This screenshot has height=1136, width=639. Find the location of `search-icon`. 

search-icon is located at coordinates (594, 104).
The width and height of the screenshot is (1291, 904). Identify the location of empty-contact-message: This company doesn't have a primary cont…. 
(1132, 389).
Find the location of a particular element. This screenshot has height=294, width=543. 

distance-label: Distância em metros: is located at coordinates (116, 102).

━━━━━━━━━━━━━━━━━━━━━━━━━━━━━━

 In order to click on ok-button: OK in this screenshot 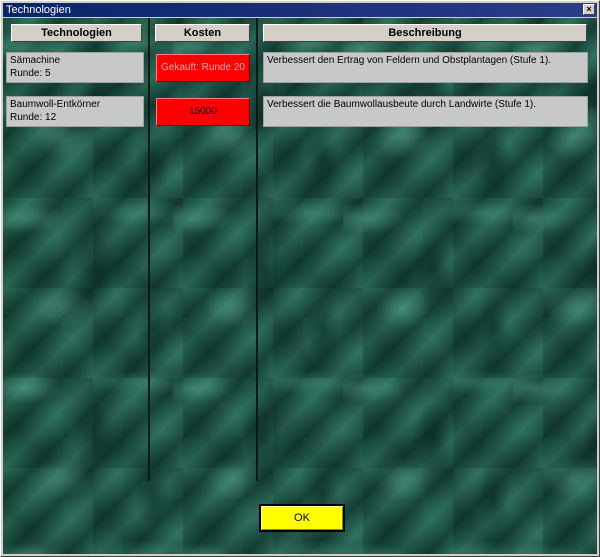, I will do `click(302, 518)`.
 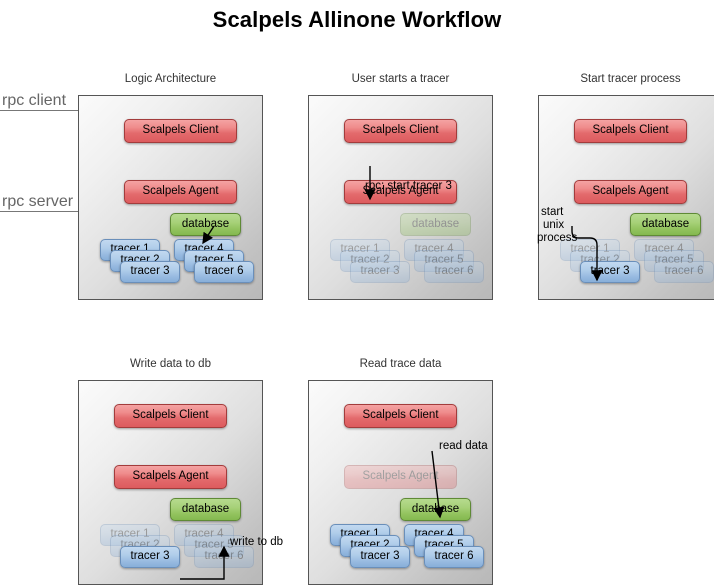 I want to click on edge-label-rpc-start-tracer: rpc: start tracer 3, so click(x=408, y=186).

━━━━━━━━━━━━━━━━━━━━━━━━━━━━━━

• _YOUR ASSIGNMENT_: Please rewrite the entries from the line with "This screenshot has height=1136, width=639." up to and including the line with "search-icon is located" as a two-column CSV with the headers entry and answer, one row per entry. Put each field in double quotes and replace any line breaks inside it with spaces.

• _WRITTEN RESPONSE_:
entry,answer
"This screenshot has height=1136, width=639. Find the location of `search-icon`.","search-icon is located at coordinates (594, 104)."